Legacy Ventures Hawaii, whose principal is former Major League Baseball player from Maui Shane Victorino, has partnered with Arcadia Biosciences to grow, extract and sell hemp products, an announcement Tuesday from the California-based Arcadia said.
Arcadia has a state Industrial Hemp Pilot Program License for a 10-acre facility on Molokai, according to the state Department of Agriculture. The partnership, Archipelago Ventures, combines Arcadia’s expertise with Legacy’s growth capital and knowledge of Hawaii and Asian markets and access to Legacy’s equity partner Vapen CBD.
Vapen is a leader in extraction, product formulation and sales of cannabis oils and distillate (CBD) products, the announcement said. As part of the partnership, Vapen will be responsible for construction and operation of Archipelago’s Hawaii hemp-extraction facilities, which will give farmers an opportunity to convert their operations into high-grade CBD hemp production.
This will create a supply chain, from seed to sale. Archipelago is set to deliver hemp extract products to market later this year, the announcement said.
“Archipelago recognizes the tremendous market opportunity for premium Hawaiian CBD,” said Shane Victorino, who grew up on Maui, graduated from St. Anthony School and is the son of Maui County Mayor Michael Victorino. “We believe hemp has the potential to transform Hawaii’s economy — and the lives of its farmers and local communities — by creating an entirely new agricultural segment based on bringing innovation, scientific integrity and investment to the islands.”
Victorino, a former All-Star selection, Gold Glove winner and World Series champion with the Philadelphia Phillies and Boston Red Sox, and other principals in Legacy grew up in Hawaii and are “committed to building Hawaii’s capacity to supply branded health and wellness goods,” the announcement said.

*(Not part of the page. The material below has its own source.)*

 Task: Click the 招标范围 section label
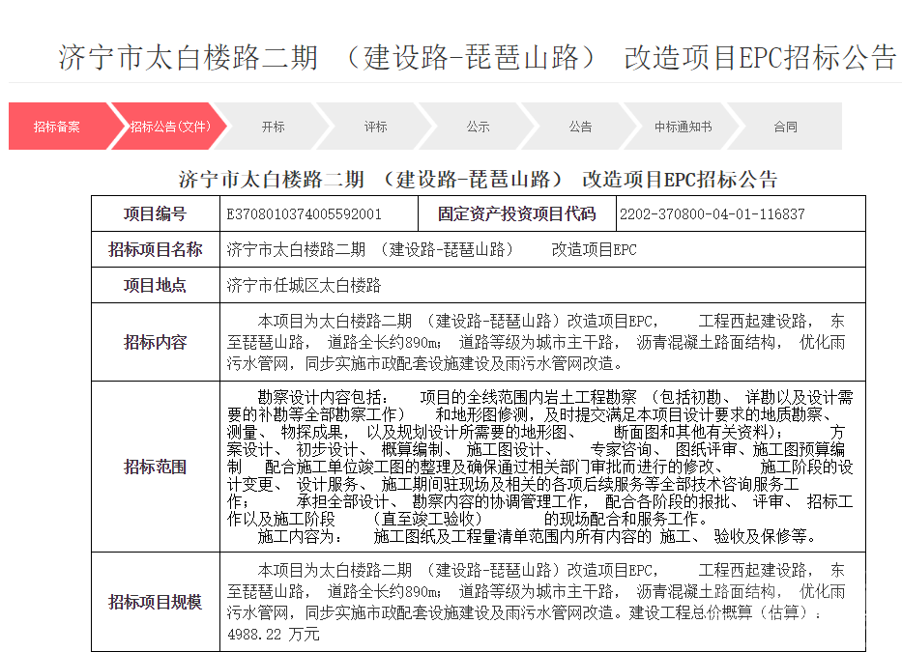point(155,467)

“Hawaii has special significance for Arcadia; it’s where we first began our hemp research and cultivation, and it’s where we continue to see the greatest opportunity for innovation and growth in industrial hemp,” said Matt Plavan, president of Arcadia Specialty Genomics and chief financial officer of Arcadia Biosciences. “Our new partnership with Legacy not only positions us to lead the rapidly evolving market in producing superior hemp — from seed to extract — but to quickly scale our operations following key regulatory approvals.”
Arcadia Biosciences was granted an Industrial Hemp Pilot Program License by the state Department of Agriculture in March. The license allows for the cultivation of industrial hemp for the purposes of agricultural and academic research. Hemp and hemp products produced under the program may be commercially sold, a company news release in May said.
At its 10-acre field station on Molokai, Arcadia was producing its first research crop of hemp to test the impact of climate and geography on crop parameters like yield and quality. Arcadia Specialty Genomics’ scientists and agronomists were evaluating and characterizing the performance of a number of local strains against various climate and biological conditions, the May news release said.
In addition, the company hired full-time staff at its Molokai facility to oversee the ongoing research and farming operations.
“It’s highly gratifying to see our first hemp research crop taking root in Hawaii, having planted six different Hawaiian strains,” said Plavan in the May news release. “In order to solve for crop variability — a major concern for U.S. hemp farmers — we first need to understand its drivers. We’re applying the sound, scientific approaches we’ve used to improve other crops, such as wheat, to create new breeds of superior hemp.”
Hawaii’s unique geographic and climate advantages for growing and harvesting hemp year-round will provide a long-term competitive advantage compared to many Mainland cultivators and producers, Tuesday’s announcement said. Hawaii’s geographic advantage also provides access to important CBD and hemp markets in Asia.
The recent passage of the U.S. Agriculture Improvement Act of 2018 confirmed the federal legalization of hemp, nonpsychoactive cannabis containing less than 0.3 percent of tetrahydrocannabinol, or THC, the chemical responsible for most of marijuana’s psychological effects. It also included provisions for legalizing on a federal level hemp’s cultivation, transport and sale for the first time in more than 75 years, the announcement said.
The Hemp Business Journal estimates that the hemp CBD market totaled $190 million in 2018 — a category that didn’t exist five years ago, the announcement said.